Muslim scholars agree that Shari`ah provides a divine law of mercy that should be applied on all Allah’s creations, including animals.
Islam also provides details about avoiding any unnecessary pain.
Last June, The first-ever Halal Food Festival held in Toronto, Canada has drawn record-breaking crowds, showing the diversity of the marketplace in a major North American city, and is looking forward to doing it again in 2014 after the success of the first show, said Salima Jivraj, the organiser.
In California, Muslims held a special event offering halal food in open air with a special carnival for `Eid celebrations and musical performance last August.
At the exhibition center, a younger generation of Muslims was dominant among attendants.
“You’ve got a generation change,” 32-year-old Zubia Tariq, told the Guardian.
“People who are older eat traditional Pakistani food.
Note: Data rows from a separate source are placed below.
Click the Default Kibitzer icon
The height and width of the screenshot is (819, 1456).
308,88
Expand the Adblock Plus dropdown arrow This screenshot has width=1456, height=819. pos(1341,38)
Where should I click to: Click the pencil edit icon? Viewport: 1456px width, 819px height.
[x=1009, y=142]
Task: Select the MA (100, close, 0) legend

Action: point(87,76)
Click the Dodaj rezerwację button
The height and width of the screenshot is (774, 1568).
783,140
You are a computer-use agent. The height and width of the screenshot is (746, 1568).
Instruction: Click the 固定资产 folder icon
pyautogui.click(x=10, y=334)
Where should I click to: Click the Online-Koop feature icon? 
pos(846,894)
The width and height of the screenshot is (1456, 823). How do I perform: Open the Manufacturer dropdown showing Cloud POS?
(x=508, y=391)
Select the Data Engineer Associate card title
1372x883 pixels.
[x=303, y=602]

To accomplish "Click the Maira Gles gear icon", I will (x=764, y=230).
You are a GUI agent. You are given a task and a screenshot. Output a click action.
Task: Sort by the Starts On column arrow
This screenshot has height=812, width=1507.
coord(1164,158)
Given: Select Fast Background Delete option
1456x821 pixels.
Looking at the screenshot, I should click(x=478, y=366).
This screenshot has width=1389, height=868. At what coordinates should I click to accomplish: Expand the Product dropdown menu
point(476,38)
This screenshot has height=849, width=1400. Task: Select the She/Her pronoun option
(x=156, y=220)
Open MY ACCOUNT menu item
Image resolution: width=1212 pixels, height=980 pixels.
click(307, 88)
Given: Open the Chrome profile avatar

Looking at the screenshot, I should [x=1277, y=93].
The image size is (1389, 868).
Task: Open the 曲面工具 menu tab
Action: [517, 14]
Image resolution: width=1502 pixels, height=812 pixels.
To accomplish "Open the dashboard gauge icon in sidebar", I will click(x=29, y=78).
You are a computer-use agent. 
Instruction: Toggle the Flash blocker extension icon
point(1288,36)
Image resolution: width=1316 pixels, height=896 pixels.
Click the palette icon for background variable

We are more diverse, we like fish and chips but we want to see halal fish and chips.
“We’re always querying, ‘is this halal?’ Here we know every single thing is.”
Seeing the success of the festival, the organizers of the festival hope to make it an annual event with a date on the foodie calendar, regardless of the target market, whether Muslims or not.
“It’s not just for Muslims,” French chef Jean-Christophe Novelli, who ran cookery lessons on Sunday, said.
“It’s for people like me who love cooking and love food.”
Halal food has become a controversial issue in Britain over the past months.
Last February, a Birmingham school has apologized for serving non-halal food to Muslim students following an investigation on the school’s catering.
The incident was made public after a spokeswoman for the Food Standards Agency said the halal meat supplied to prisons involved traces of pork.
The discovery also comes as the country is still in the grip of the horse meat scandal, which last week saw Staffordshire County Council withdrawing beef from its school menus as a precaution.